Aamir shook his head, opened his eyes wide, shut them, slapped his own face, tugged at the skin on his belly but nothing could stop it. He began to move, slowly at first, tentatively trying to get away from it. He shuffled his feet, chipping rust dust from the floor with his toes, scurrying back and forth along the lowest point of the drum, touching each end with his outstretched hands, slamming into the wall and pushing himself back. He did it several times before he realised that he wasn’t outrunning it but running into it, deeper and deeper and now he was fathoms down into the dark and would never be able to swim out of it.

He doubled over, dropped messily to his knees. Face pressed tight to his knee, he bared his teeth and bit deep into the skin but felt nothing. His hands stretched slowly out in front of him. He could feel the rust flaking off in papery sheets, coming away at the merest nudge of his fingertips.

Through the blackness the deep red blood on his mother’s sari seeped towards him and he was powerless to move away. He closed his eyes and felt the warm blood wash over his scalp, down his back, over his buttocks. Engulfed in the salt of her he continued to breathe. There was not a chink of mercy left in the world for him.

He could hear himself breathing loudly through his nose, panting like a dog. Rust crumbled to dust, he could smell it. Shards scratched at the material of his pyjamas, cutting into it and sticking into the soft skin on his knees.

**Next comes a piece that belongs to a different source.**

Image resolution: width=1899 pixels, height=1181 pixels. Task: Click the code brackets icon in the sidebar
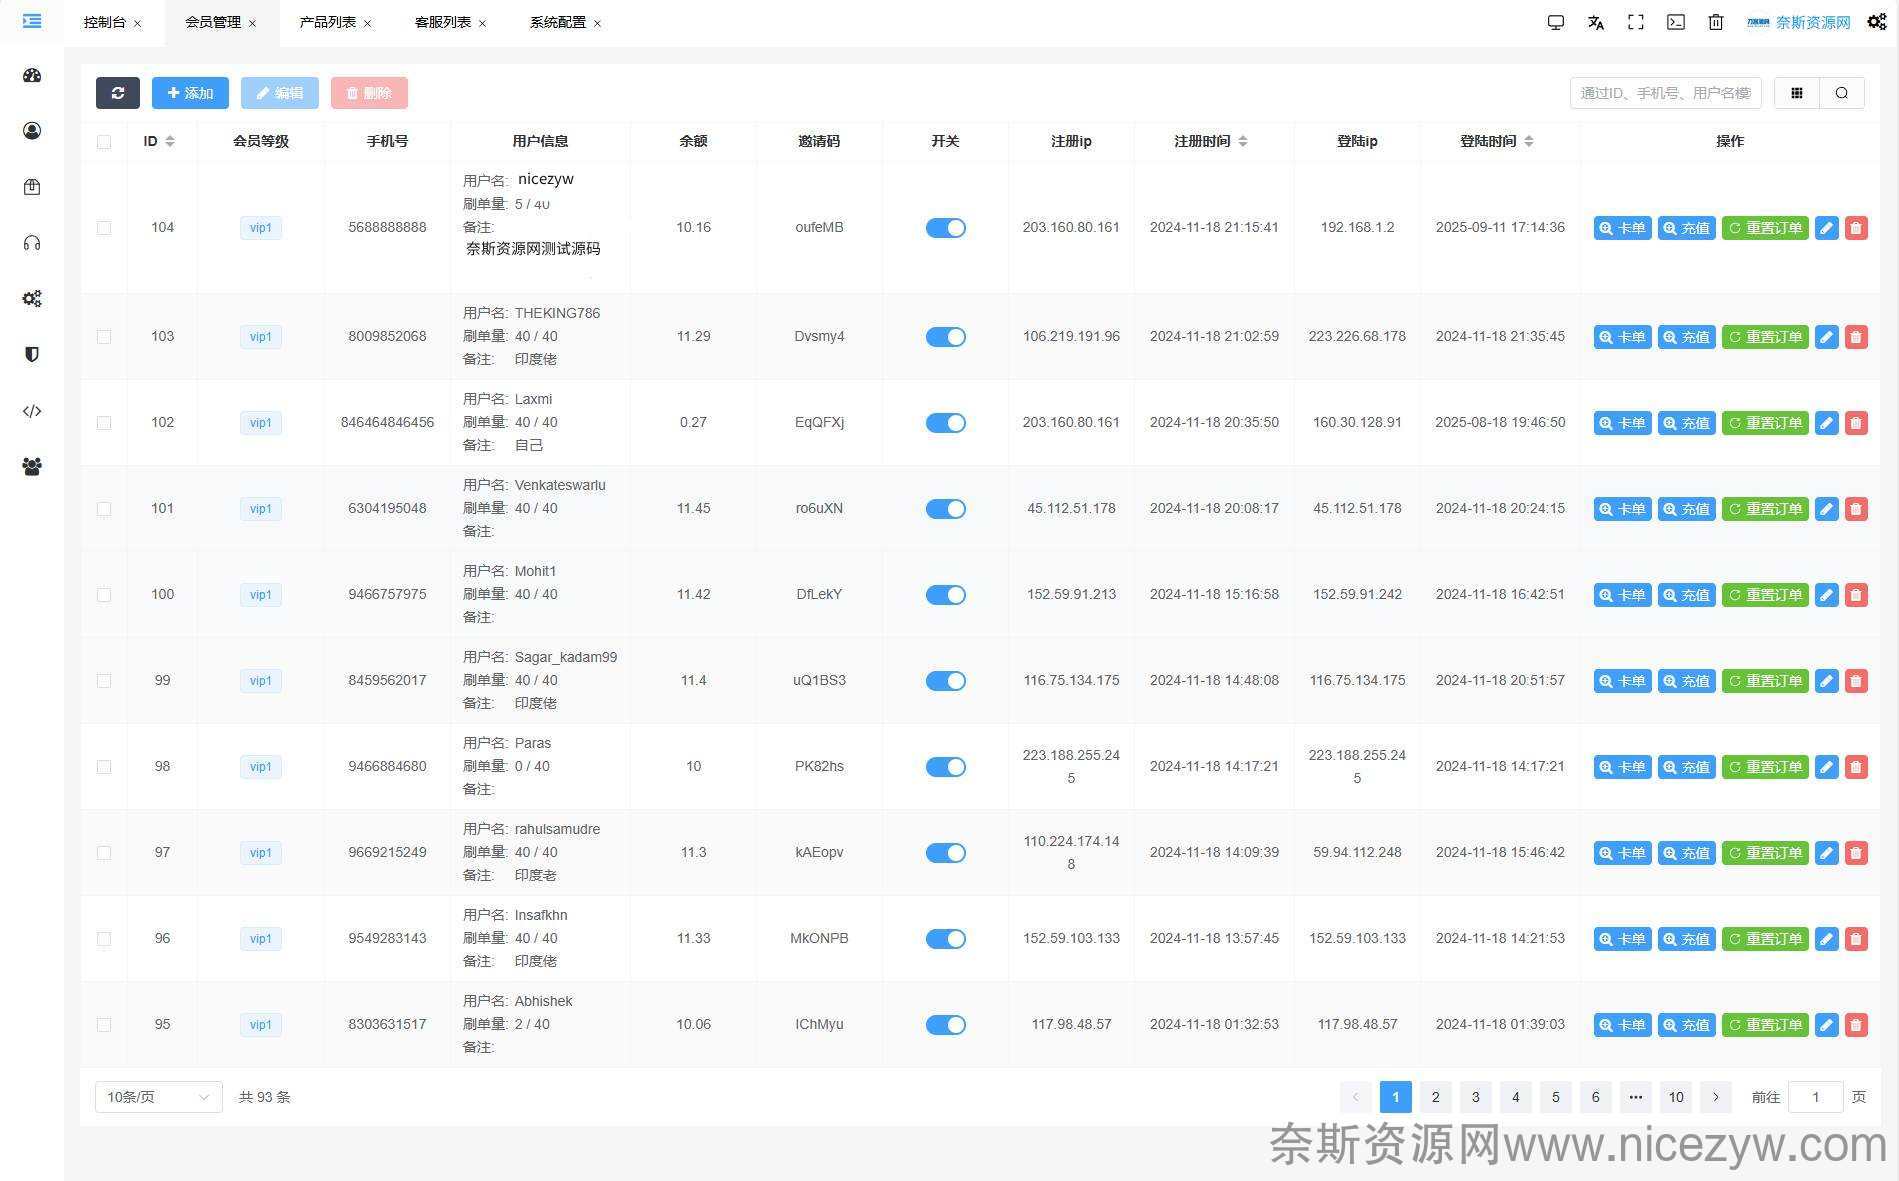(32, 411)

His life had no meaning. It was intolerable. The last three decades had been a hollow waste of time.

Hands searched the floor in the oily darkness, fingertips jamming recklessly into rusting iron, pulling it up and crumbling it in his hands, feeling again and again, getting sharp splinters of it stuck under his nails, in his palms, until he found a shard of iron that was solid.

He held it, pressed the middle of it with his thumb, tried to bend it with both hands but it was hard. Like a fossil of a bone the earth fell away around it. He sat up and looked through the darkness imagining the object in his hand. With touch as his guide he cleaned it off, coming to know every speck of its surface, feeling for a flaw but failing. He spat on his hand and cleaned it, wiping it dry on his pyjama top.

As long as a pencil with a serrated edge and sharp tip. A knife.

Insistent pains nagged at his knees and fingers but he resisted the distraction. He extended his left hand into the molten dark and pulled the sleeve up. Slowly, as if in a ritual, he found the sinews of his wrist with his fingers and drew the metal hard across the skin.

Warm wet dripped from him into the void. He held his right hand below it and felt the welcome blood run over his fingers, drip through and drop, wetting the dusty Ugandan soil.

Aamir raised his face to the God who had suffered him to live through children and work and meals, a million bloody meals, sleep and changes of carpet and striving, endless pointless striving.

He turned his face up and muttered a final quiet prayer: ‘You bloody nasty bastard.’

***

Mr Kaira had been looking at the screen for thirty seconds, a small smile frozen on his mouth, his forefinger tapping the completely empty desk like a slow pulse. He turned his smile to Omar and his eyes followed slowly. ‘System is slow today,’ he explained and turned back. The light on his face changed to pale blue and he exclaimed a little ‘ah!’ and frowned at the numbers on the screen.